Info.Sombron – Di sebuah sudut tenang di Dusun Sombron, mengalir sebuah mata air yang tak hanya menyejukkan raga, tetapi juga mengaliri kisah yang diwariskan dari mulut ke mulut. Warga setempat mengenalnya sebagai Kali Manggis—sebuah aliran kecil yang menyimpan jejak mistis, legenda, dan sejarah budaya yang tak lekang dimakan zaman.
Menurut cerita yang dipercaya turun-temurun, Kali Manggis tak lahir dari proses alam biasa. Ia hadir melalui kesaktian seorang tokoh legendaris bernama Ki Sokolono. Kepala Dusun Sombron, Widodo, mengisahkan ulang legenda itu kepada Media Sombron, Minggu (04/05), dengan penuh kehati-hatian, seolah menjaga kesakralannya.
“Memang benar, dari dahulu cerita tentang Kali Manggis begitu adanya, dikisahkan dari generasi ke generasi,” ungkap Widodo. Menurutnya, dahulu kala, dalam sebuah perjalanan jauh, abdi Ki Sokolono kehausan. Melihat hal itu, sang tokoh sakti kemudian menancapkan tongkatnya ke tanah. Ajaib, dari bekas tancapan itu, muncullah air yang mengalir hingga kini, dikenal sebagai Kali Manggis.
Namun, bagi warga Sombron, Kali Manggis bukan hanya soal air. Ia adalah ruang budaya—tempat berbagai tradisi dan ritus dijalankan. Widodo menjelaskan, Kali Manggis kerap menjadi lokasi sakral untuk pelbagai kegiatan kebudayaan. “Kali Manggis sering kami pakai sebagai tempat untuk pusat kebudayaan yang diselenggarakan di dusun,” katanya.
Dalam setahun, setidaknya ada beberapa peristiwa penting yang menjadikan Kali Manggis sebagai sentral: mulai dari ritus ke punden, perayaan kupatan, hingga memandikan jaran (kuda kepang) yang biasa digunakan dalam pertunjukan reog. Di tempat itulah warga berkumpul, berdoa, dan merawat warisan leluhur lewat tindakan nyata.

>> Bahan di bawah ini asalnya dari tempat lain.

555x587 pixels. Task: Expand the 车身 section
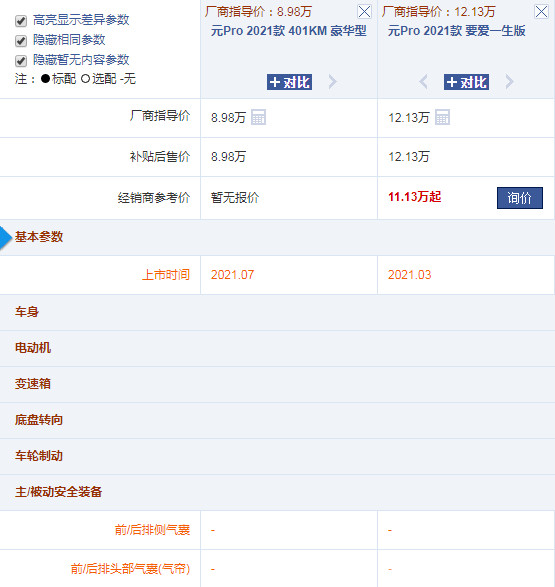click(x=277, y=312)
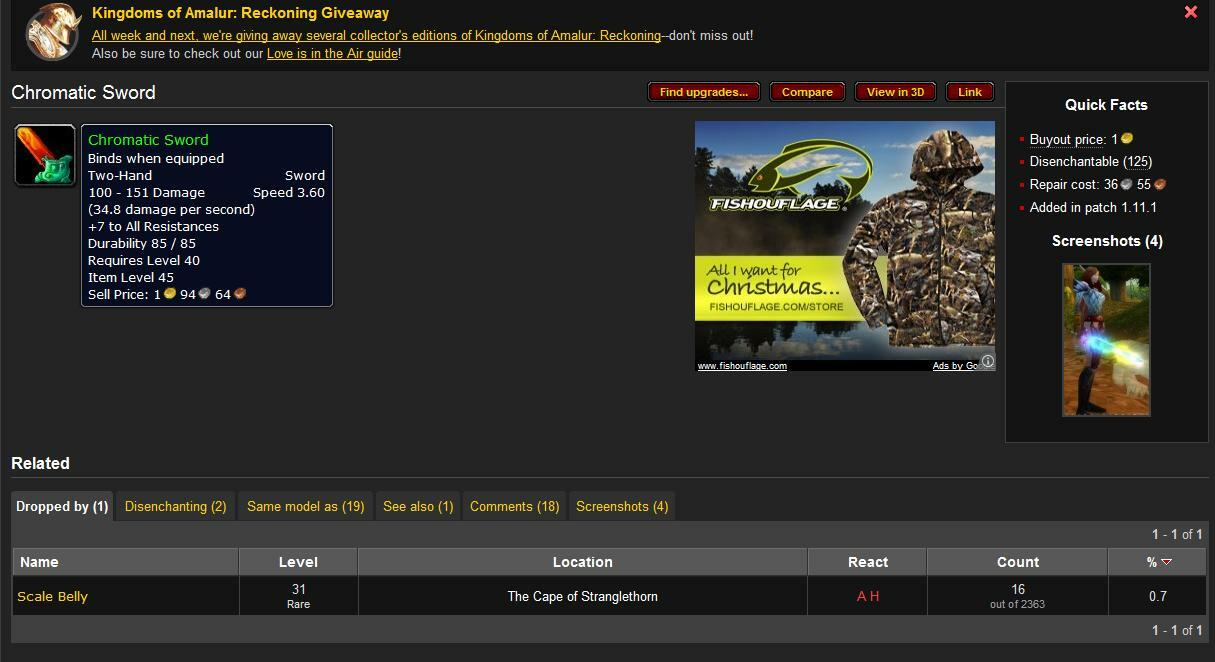Switch to Disenchanting tab
Screen dimensions: 1215x662
click(175, 507)
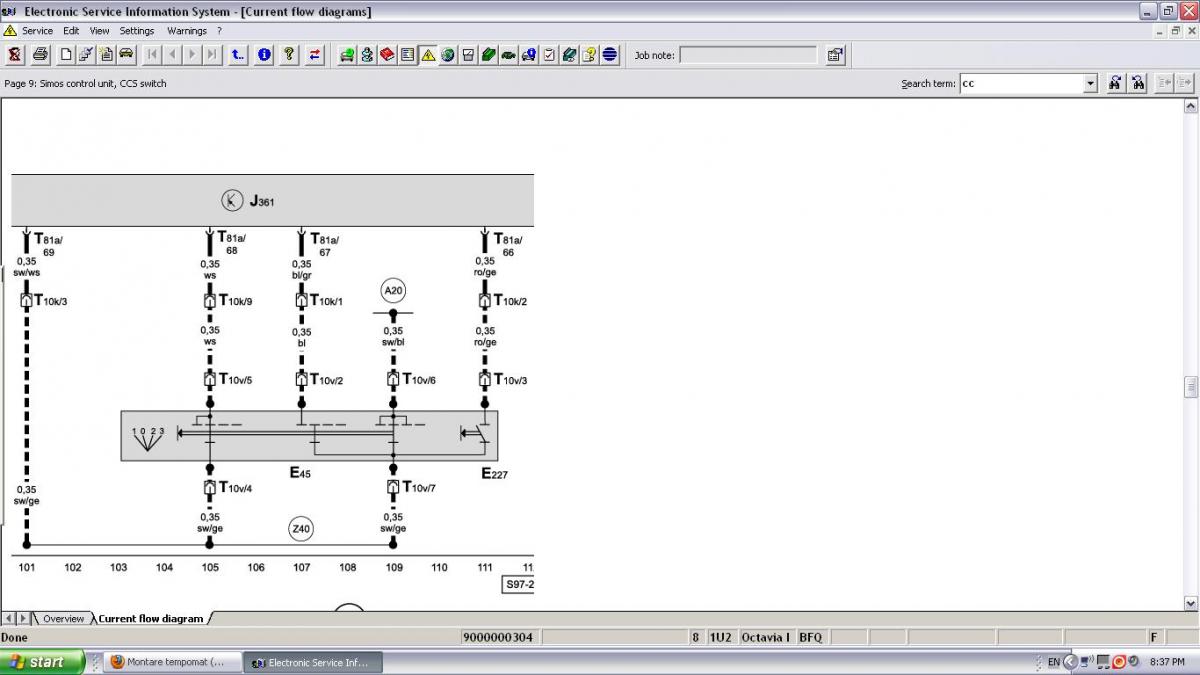Expand the Search term dropdown

1090,84
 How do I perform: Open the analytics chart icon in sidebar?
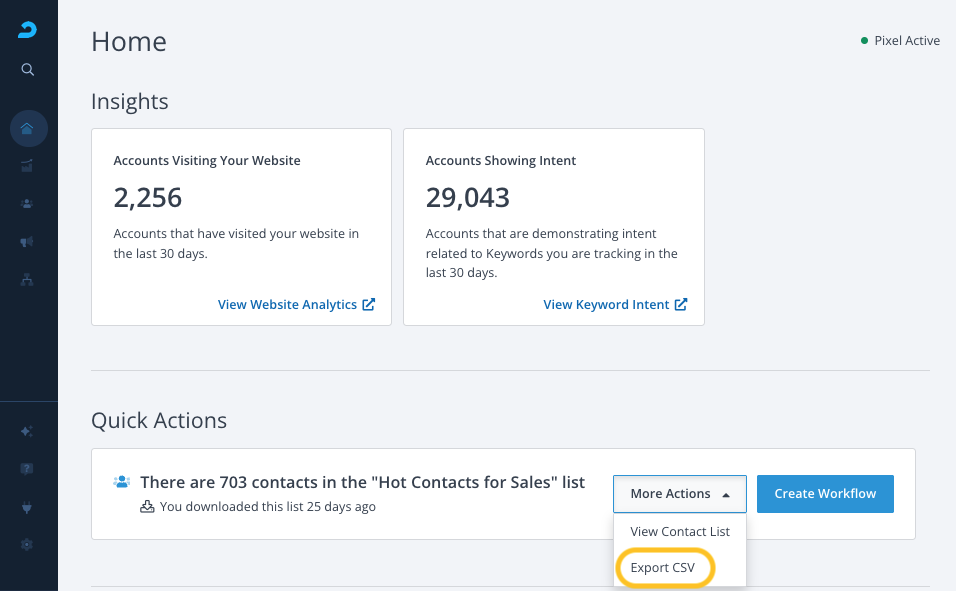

Jarman, tokoh masyarakat Dusun Sombron sekaligus Ketua Panitia Merti Dusun Sombron 2025, menegaskan pentingnya menjaga Kali Manggis. Baginya, keberadaan Kali Manggis bukan hanya fisik; ia adalah peninggalan leluhur yang sarat makna. “Lewat penyelenggara kebudayaan yang ada di Dusun Sombron, secara langsung akan menjaga benda-benda peninggalan leluhur. Salah satunya Kali Manggis ini,” tutur Jarman penuh keyakinan.
Ia sadar, di tengah gempuran modernisasi, mempertahankan tradisi bukan perkara mudah. Namun, ia optimis, selama masyarakat tetap menaruh hormat pada nilai-nilai leluhur, budaya itu akan tetap hidup. Karena itulah, setiap penyelenggaraan Merti Dusun atau ritual lainnya, Jarman berusaha melibatkan generasi muda. Ia ingin mereka melihat, belajar, lalu meneruskan.
“Semoga generasi muda nanti bisa terus melestarikan budaya yang ada di Dusun Sombron,” harapnya.
Kini, Kali Manggis bukan hanya dikenal oleh warga Sombron. Beberapa pecinta budaya dari luar mulai meliriknya sebagai bagian dari kekayaan tradisi Jawa yang masih terawat. Di tepian airnya, sejarah, kepercayaan, dan kebersamaan warga Sombron terus mengalir.
Setiap percikannya menyimpan kisah. Setiap ritual di sisinya menyimpan doa. Kali Manggis adalah nadi budaya yang tak hanya menghubungkan masa lalu dan masa kini, tetapi juga menjadi harapan bagi masa depan budaya Sombron.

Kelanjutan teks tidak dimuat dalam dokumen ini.